In the material below, identify each line bearing the word "computer". Reproduce those lines.
---------- Provided data ----------
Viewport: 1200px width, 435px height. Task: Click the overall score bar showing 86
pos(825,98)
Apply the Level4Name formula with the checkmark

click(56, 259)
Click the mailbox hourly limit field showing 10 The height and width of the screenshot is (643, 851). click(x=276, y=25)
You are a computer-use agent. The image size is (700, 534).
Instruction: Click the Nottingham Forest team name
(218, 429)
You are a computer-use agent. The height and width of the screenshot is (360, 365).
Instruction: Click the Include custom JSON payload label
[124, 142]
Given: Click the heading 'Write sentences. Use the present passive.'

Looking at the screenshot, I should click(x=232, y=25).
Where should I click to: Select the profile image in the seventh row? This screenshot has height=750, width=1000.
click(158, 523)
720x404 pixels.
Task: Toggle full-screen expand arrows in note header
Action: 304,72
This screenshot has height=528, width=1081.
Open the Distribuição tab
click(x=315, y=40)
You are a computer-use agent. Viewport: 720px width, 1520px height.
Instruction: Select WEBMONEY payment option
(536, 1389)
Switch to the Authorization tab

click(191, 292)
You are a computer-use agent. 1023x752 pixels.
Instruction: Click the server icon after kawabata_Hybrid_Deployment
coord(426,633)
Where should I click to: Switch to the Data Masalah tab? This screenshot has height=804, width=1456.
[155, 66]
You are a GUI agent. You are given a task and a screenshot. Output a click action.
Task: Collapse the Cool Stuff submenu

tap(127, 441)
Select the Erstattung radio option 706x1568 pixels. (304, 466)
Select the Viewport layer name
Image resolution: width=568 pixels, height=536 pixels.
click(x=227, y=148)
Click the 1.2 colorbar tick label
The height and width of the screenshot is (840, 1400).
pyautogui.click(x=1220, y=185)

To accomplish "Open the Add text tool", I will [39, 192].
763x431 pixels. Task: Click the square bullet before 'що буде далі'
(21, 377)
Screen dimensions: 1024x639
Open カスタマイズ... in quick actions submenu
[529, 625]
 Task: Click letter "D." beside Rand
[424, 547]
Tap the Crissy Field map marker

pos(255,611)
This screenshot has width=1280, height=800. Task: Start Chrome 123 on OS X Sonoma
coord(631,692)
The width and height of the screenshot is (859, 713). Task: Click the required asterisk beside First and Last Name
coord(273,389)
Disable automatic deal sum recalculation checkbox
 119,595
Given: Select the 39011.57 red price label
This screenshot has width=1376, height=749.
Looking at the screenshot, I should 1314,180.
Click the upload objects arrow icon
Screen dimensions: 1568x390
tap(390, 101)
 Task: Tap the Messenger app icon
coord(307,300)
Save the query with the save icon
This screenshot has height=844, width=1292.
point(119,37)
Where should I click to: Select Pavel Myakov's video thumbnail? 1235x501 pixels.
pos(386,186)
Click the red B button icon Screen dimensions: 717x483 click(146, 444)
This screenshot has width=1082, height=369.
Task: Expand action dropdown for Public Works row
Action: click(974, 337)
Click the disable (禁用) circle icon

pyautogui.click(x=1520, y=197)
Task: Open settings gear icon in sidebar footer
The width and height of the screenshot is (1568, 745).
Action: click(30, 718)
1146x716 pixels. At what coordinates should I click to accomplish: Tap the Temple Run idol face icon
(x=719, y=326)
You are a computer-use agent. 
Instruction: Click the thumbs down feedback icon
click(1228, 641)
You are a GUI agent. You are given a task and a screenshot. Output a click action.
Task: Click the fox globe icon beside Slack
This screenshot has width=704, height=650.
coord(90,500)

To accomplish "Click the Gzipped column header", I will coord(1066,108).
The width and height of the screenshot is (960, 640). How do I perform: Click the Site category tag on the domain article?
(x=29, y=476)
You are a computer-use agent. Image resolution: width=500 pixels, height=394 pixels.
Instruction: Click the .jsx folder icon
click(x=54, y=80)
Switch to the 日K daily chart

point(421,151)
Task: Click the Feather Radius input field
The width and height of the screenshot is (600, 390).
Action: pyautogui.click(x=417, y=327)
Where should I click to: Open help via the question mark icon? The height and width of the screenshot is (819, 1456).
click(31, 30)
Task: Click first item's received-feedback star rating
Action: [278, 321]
----------
Result of this task
You are a computer-use agent. The image size is (700, 534).
You are a computer-use agent. The height and width of the screenshot is (360, 365).
You are a computer-use agent. Viewport: 720px width, 1520px height.
You are a computer-use agent. 1023x752 pixels.
You are a computer-use agent. 
You are a computer-use agent. Image resolution: width=500 pixels, height=394 pixels.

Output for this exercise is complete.